Meine Ärtzin vertritt die Ansicht, dass die sich auftuenden Gräben zwischen neurotypisch und neurodivers niemandem helfen. Sie findet, dass ADHS-Betroffene mithilfe ihrer Medikamente sich bestmöglich anpassen sollten, damit das soziale Miteinander für alle einfacher sei. Überhaupt: letztlich seien ja alle Hirne anders, unterschiedlich, neurodivers, oder – noch besser, noch passender – neuroplastisch.

»So viel Anpassung finde ich nicht unbedingt soo gut«, sage ich, »ich finde sogar, dass es wichtig ist, dass wir alle lernen, nicht nur die Norm (ich denke an die Gaußsche Normalverteilung) sondern die ganze Palette von Verschiedenheiten als zum Leben zugehörig zu verstehen.« Und ich füge hinzu, dass ich es inzwischen toll finde, jeden Morgen die Wahl zu haben, ob ich heute lieber mit genug Dopamin oder lieber mit knapp oder wenig Dopamin leben will. »Ich habe die Wahl und ich habe mich mit meinem ADHS inzwischen ziemlich ausgesöhnt«, sage ich. Ich habe inzwischen verstanden, was genau mich warum vor der Diagnose so angestrengt und erschöpft hat. Warum ich so schlecht priorisieren konnte und warum ich mir immer so viel Druck gemacht habe. Auch diese ganze Anpassung und Maskierung … puh. Mit dem Erkennen der Zusammenhänge ist viel Druck von mir abgefallen.

Schließlich fängt meine Ärztin mit der Beschriftung eines neuen Papieres an. Steuerung ist das Thema, kurz für Selbststeuerung. Sie schreibt und erklärt mir, was wie zusammenhängt. Das Blatt Papier ist eine willkommene visuelle Lernhilfe.

Bis anhin hat ES (= der Dopaminmangel) mich gesteuert, via Impuls. Ich habe meine Entscheidungen impulsiv getroffen. Aus dem Moment heraus.

Mit der Diagnose und der Medikation wechsle ich aber nicht bloß vom einen ES (Mangel) zum nächsten ES (genug Dopamin), sondern ich bin auch in der Lage, zu entscheiden, was ich jetzt warum tun will.

Sie zeichnet die zwei uns beeinflussenden Ebenen auf das Blatt. Oben das Situative, der gegenwärtige Alltag, unten die mittel- und langfristige Planung, bestehend aus den gesellschaftlich vorgegebenen Strukturen wie Stunden, Wochentage, Monate. Beides bedingt und beeinflusst sich gegenseitig.

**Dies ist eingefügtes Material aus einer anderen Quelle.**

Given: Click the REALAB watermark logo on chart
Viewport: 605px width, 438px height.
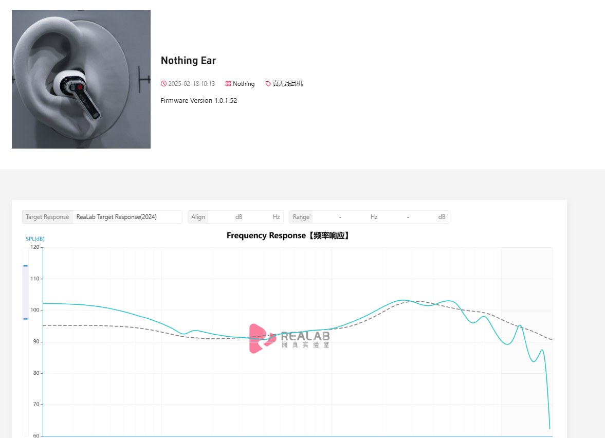Looking at the screenshot, I should tap(289, 338).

Zuerst schauen wir uns das Situative an, da es quasi das erste und das beste Übungsfeld für das zukünftig zu lernende Planen ist. Habe ich ein Ziel (Bikinifigur), esse ich womöglich jetzt anders, als wenn ich dieses Ziel nicht habe. Nur so als Beispiel zur Veranschaulichung der Zusammenhänge. Dank genug Dopamin mich selbststeuern könnend, bin ich in der Lage, dem Impuls (jetzt ein Eis zu essen) anders zu begegnen: selbst entscheidend.

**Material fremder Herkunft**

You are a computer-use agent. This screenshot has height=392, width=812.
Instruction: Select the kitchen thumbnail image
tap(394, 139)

Hier kommt das 4-Schritte-Modell – das Situative Bewusstseinsmodell – ins Spiel, das ich jetzt üben soll. Immer mal innehalten soll ich, und mir folgende Fragen überlegen.

1.) Wie geht es mir jetzt? (Gefühl, alles berücksichtigen, was jetzt hineinspielt: Hormone, Dopamin ebenso wie Konflikte, Schlaf, soziales Umfeld)
2.) Was ist jetzt sinnvoll? (Vernunft, Verstand)
3.) Entscheiden
4.) Verhalten

Ich kann und soll jeweils aufgrund der Antworten, die ich mir auf Frage 1 und 2 gebe, entscheiden, was ich jetzt tun will und mich dann entsprechend verhalten. Und diese Entscheidung ist dann auch immer jetzt die richtige. Ich soll mir die Bewusstheit wie einen Schieberegler vorstellen, den ich zwischen Gefühl und Verstand hin und her bewege, nämlich genau da hin, wo ich hin will. Der Schieber steht metaphorisch dafür, dass ich nun in der Lage bin, meine Entscheidung unabhängig vom Dopaminmangel zu treffen, nicht mehr jedem Impuls ausgeliefert seiend.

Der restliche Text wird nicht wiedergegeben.